Mam wielkie szczęście tworzyć z wybitnymi muzykami na świecie i w Polsce. Z Troyem skomponowaliśmy razem piosenkę. Bardzo się z tego kawałka cieszę, gdyż sprawił nam wiele radości i była to świetna zabawa. To utwór taneczny pełen pozytywnej energii.
Słuchając ostatnio piosenki Gdy zamykam oczy, zwracam baczniejszą uwagę na tekst, który zdaje się dobrze korespondować z tym, co się dzieje aktualnie na scenie politycznej w Polsce. Jaka jest geneza tego tekstu oraz kompozycji?
Piosenka rzeczywiście wywołuje wiele emocji. Zainspirowałam się historią miłosną z pewnego scenariusza filmowego, więcej nie mogę zdradzić. Teksty, poezja mają to do siebie, że każdy może je rozumieć inaczej. Moja sztuka jest wolna od polityki wewnętrznej Polski i taka pozostanie. Przykładem jest dla mnie Czesław Niemen, który nigdy nie dał się „upolitycznić”. Ja służę wartościom ponadczasowym, a nie jakiejkolwiek propagandzie.
Przeprowadziłaś konkurs Remiksuj z Octavią. Nadesłane remiksy zaskoczyły Cię czymś? Były przypadki, że remiks nadawał nowe życie Plus Minus Infinity?
Byłam zaskoczona ogromnym zainteresowanie konkursem. Tak, remiksy mnie zdumiały. Na tę chwilę został opublikowany jeden, ale będzie ich więcej.
Nagrałaś album dedykowany Janowi Kiepurze. Jak wspominasz nagrywanie tej płyty? Chciałabyś w przyszłości zrobić podobne projekty?

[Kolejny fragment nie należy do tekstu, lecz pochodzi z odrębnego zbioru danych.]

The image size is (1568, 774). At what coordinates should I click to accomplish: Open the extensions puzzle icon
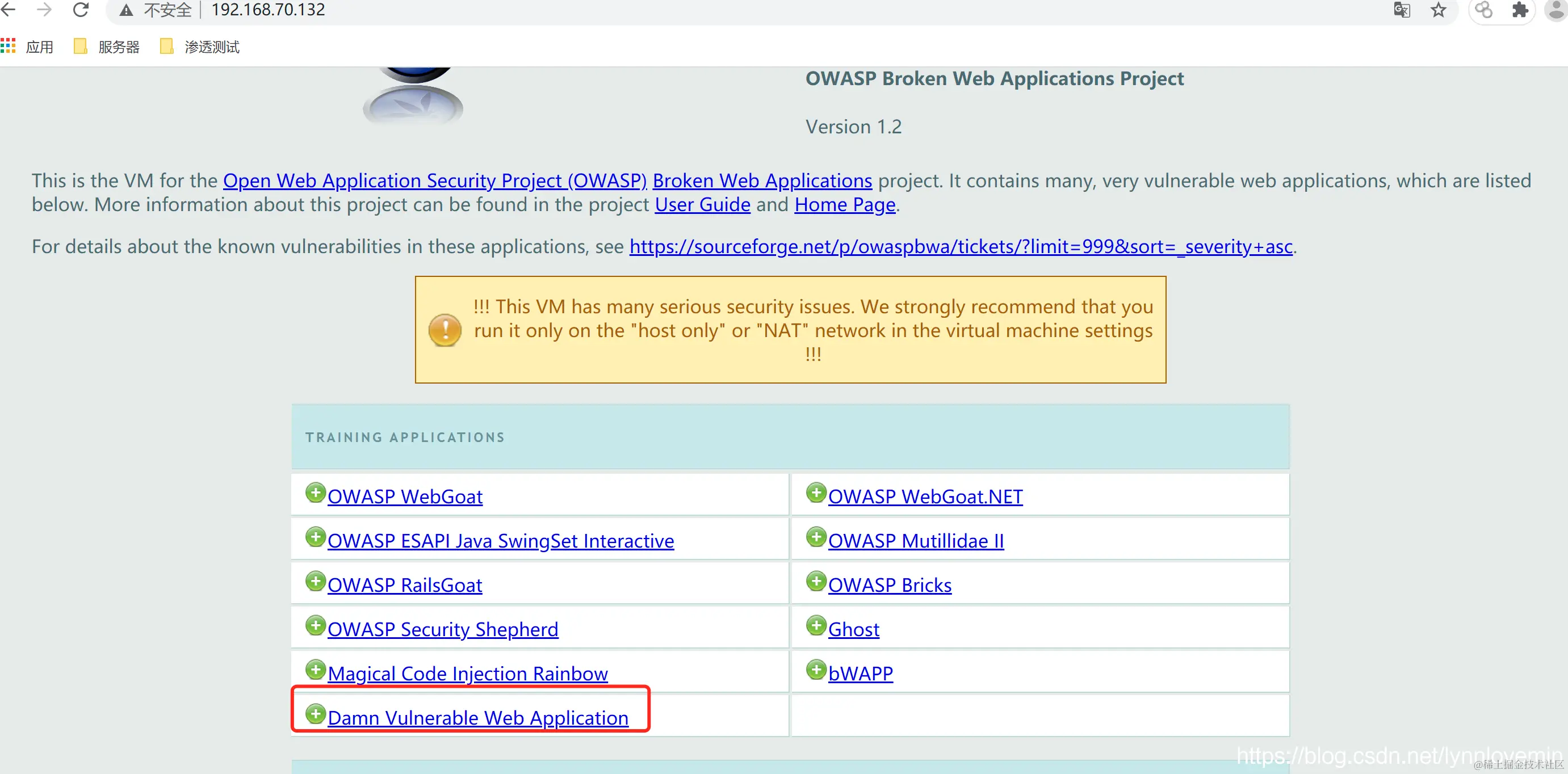coord(1520,10)
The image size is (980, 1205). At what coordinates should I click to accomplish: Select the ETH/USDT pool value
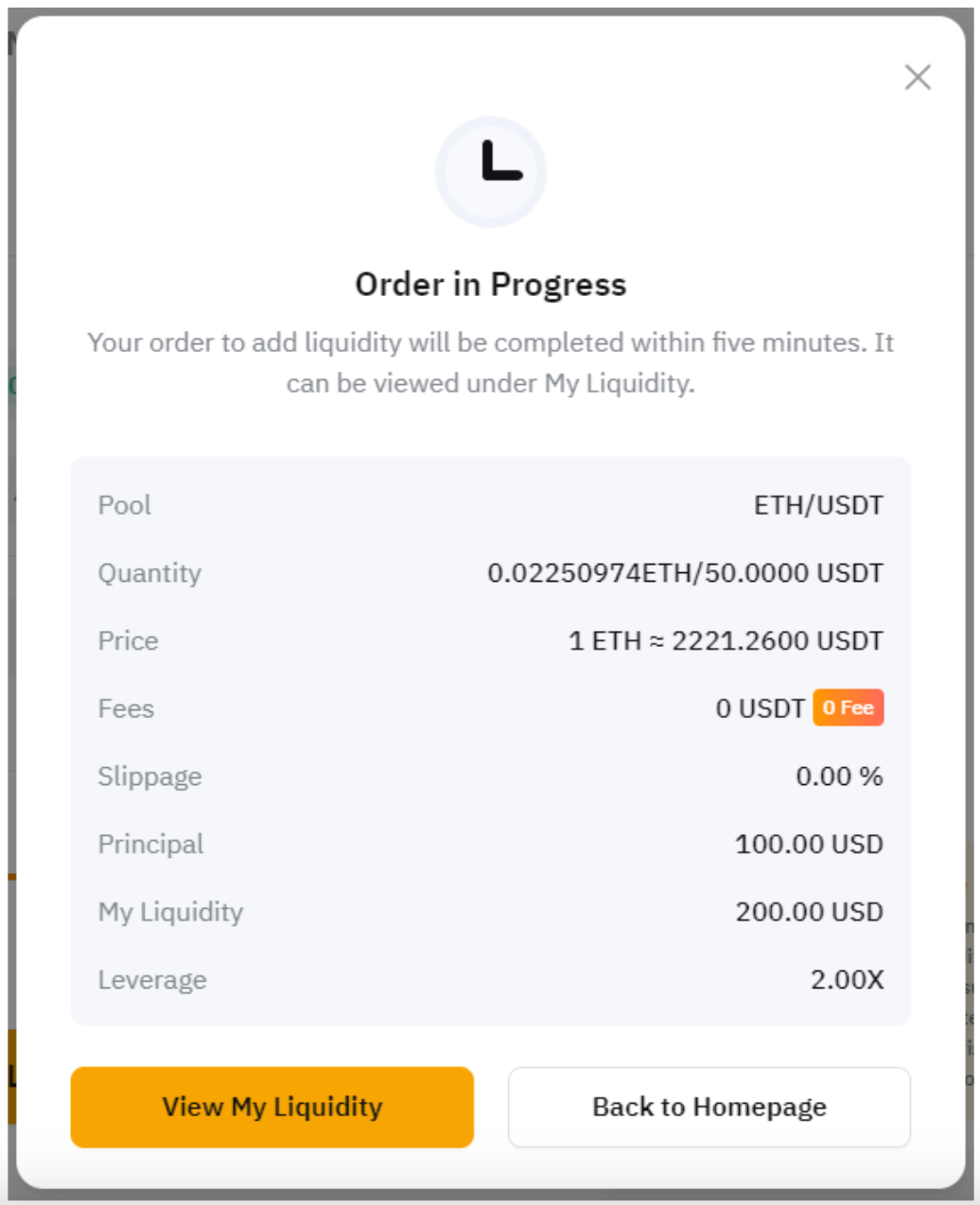818,505
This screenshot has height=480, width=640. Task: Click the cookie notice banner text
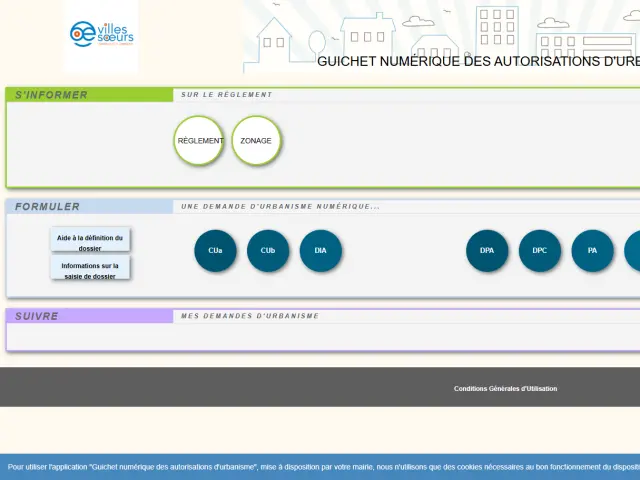(x=320, y=466)
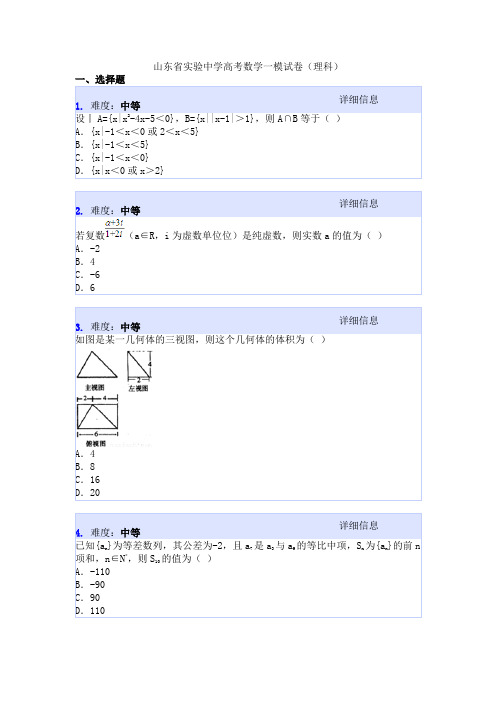Select option B {x|-1<x<5}

coord(112,145)
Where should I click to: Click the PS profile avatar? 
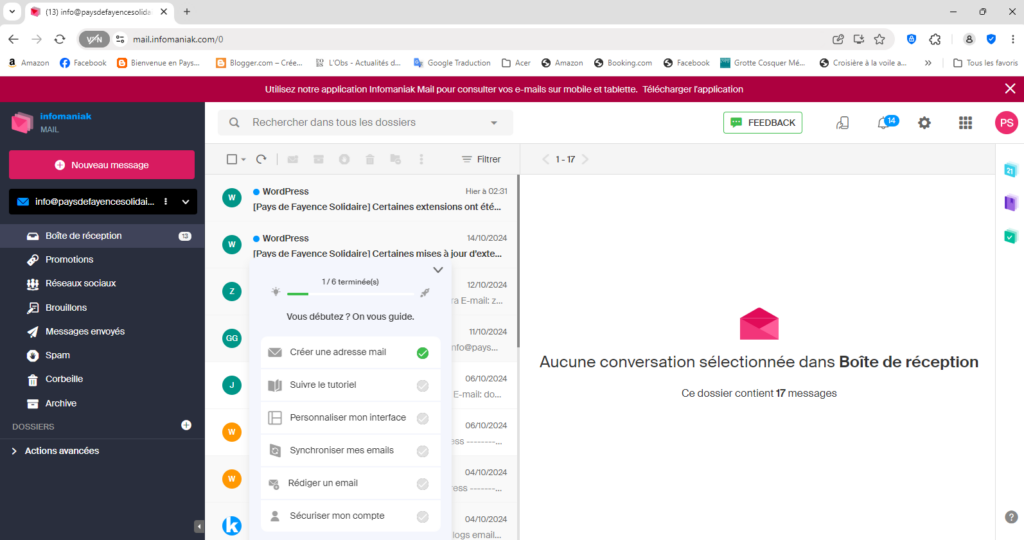[x=1006, y=123]
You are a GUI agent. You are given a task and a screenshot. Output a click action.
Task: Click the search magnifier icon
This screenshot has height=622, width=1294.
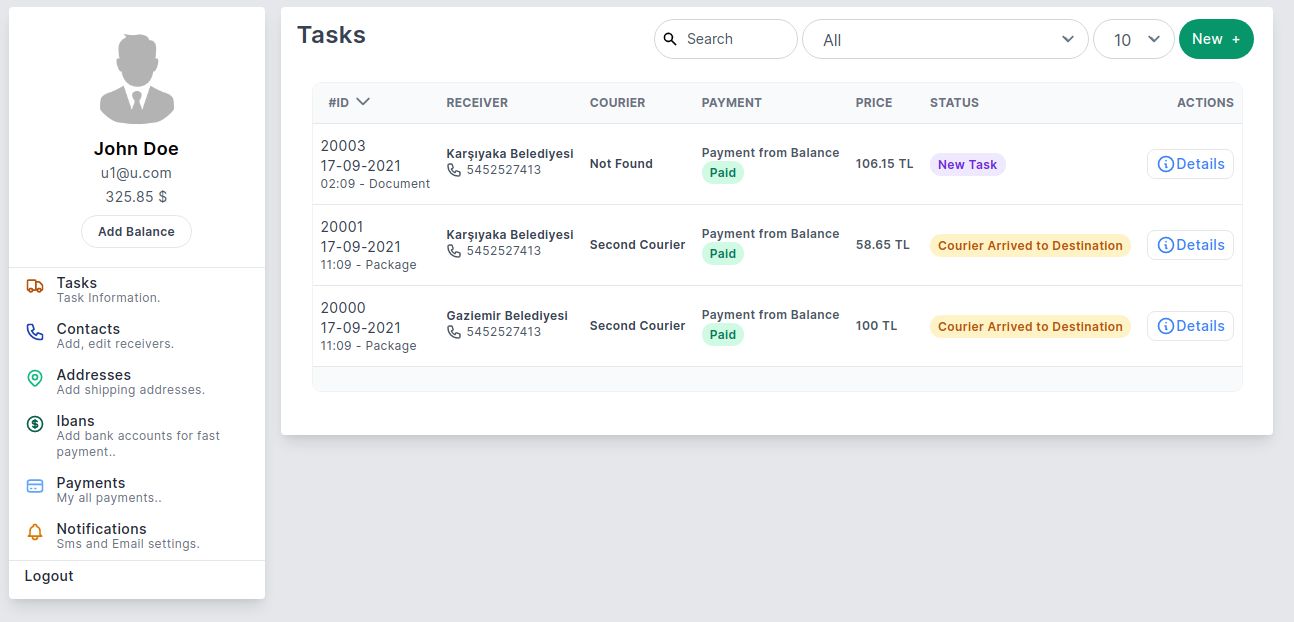click(x=671, y=39)
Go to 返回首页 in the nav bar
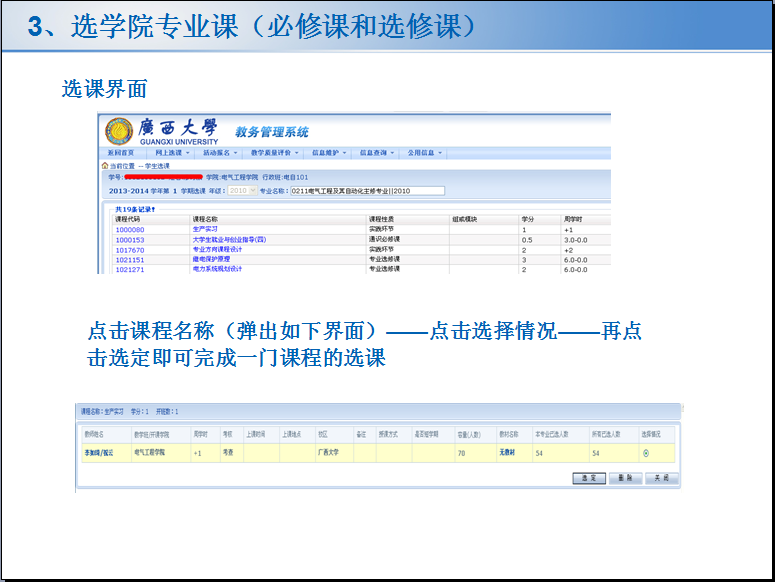 click(121, 153)
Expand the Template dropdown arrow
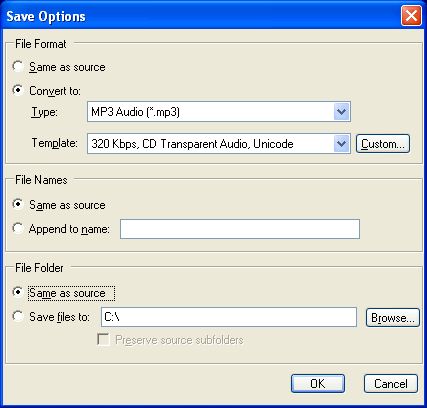 [341, 144]
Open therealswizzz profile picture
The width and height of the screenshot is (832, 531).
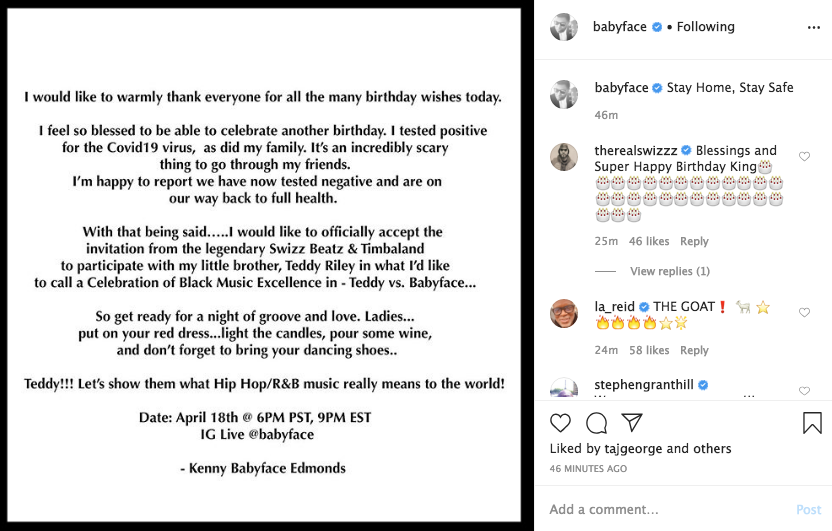564,157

Występ w duecie z Kiepurą to dla mnie zaszczyt, nawet, jeśli wydarzyło się to wirtualnie. Muzycy mówili, że zwariowałam i po co kombinuje. Ostatecznie zrealizowałam to z Femi Temovo, który jest londyńczykiem afrykańskiego pochodzenia. Był zachwycony Kiepurą. Byłam dumna, gdy muzyk mający na swoim koncie współpracę m.in. z Amy Winehouse czy Beyonce powiedział, gdy usłyszał Kiepurę: Wow!. Ja zaśpiewałam po swojemu.
Słuchając Twoich nagrań, jestem niezwykle ciekawy, jak one wypadną na żywo. Planujesz koncerty z materiałem z debiutanckiej płyty?
Zdecydowanie wolę śpiewać na żywo. To niepowtarzalne i daje piękną możliwość komunikacji energetycznej z widownią. Na moim Instagramie oraz Facebooku można znaleźć moje live :). Oceńcie sami, jak mi to wychodzi. Mam nadzieję, że do zobaczenia na żywo już wkrótce.